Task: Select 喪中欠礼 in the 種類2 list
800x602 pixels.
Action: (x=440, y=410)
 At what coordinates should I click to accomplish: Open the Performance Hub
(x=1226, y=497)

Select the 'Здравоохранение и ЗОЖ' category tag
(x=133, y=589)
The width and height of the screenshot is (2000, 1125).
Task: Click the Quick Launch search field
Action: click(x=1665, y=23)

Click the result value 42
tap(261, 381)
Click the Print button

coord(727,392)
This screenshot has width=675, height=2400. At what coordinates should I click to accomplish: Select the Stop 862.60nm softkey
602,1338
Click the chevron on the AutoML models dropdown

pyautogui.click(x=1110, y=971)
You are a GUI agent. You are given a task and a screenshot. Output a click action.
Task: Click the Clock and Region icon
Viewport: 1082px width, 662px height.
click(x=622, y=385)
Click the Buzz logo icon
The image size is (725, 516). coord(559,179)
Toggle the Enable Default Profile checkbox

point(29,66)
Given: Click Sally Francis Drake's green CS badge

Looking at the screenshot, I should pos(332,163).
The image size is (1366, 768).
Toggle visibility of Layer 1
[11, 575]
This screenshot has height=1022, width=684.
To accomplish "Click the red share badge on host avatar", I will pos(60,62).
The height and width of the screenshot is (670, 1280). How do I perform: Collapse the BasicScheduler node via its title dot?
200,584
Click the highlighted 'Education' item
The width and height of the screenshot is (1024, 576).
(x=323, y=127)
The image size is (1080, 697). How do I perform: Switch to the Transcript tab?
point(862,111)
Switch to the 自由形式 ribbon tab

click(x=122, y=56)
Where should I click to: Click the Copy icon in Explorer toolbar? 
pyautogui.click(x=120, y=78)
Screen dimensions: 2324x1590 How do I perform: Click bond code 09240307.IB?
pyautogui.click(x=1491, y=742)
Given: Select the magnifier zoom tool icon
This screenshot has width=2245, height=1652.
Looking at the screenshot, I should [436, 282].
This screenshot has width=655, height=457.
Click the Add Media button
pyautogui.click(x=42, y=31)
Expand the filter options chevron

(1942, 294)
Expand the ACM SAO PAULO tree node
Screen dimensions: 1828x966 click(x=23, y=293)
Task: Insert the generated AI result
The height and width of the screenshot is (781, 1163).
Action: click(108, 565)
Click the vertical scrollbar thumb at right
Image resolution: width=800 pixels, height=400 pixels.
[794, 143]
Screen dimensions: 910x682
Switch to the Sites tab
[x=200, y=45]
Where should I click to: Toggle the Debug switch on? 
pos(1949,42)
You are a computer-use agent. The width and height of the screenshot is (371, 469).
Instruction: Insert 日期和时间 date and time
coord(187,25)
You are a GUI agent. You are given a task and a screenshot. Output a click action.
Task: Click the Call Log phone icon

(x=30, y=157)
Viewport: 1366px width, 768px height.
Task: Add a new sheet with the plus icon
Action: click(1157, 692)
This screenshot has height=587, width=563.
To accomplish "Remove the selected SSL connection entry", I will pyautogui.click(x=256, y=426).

• • • • • • •

**Problem details**
Copy out the records from the line with "Where should I click to: Toggle" to the line with "coord(187,25)", both lines included, without changing anything.

**Worked answer**
Where should I click to: Toggle the Debug switch on? 
pos(1949,42)
You are a computer-use agent. The width and height of the screenshot is (371, 469).
Instruction: Insert 日期和时间 date and time
coord(187,25)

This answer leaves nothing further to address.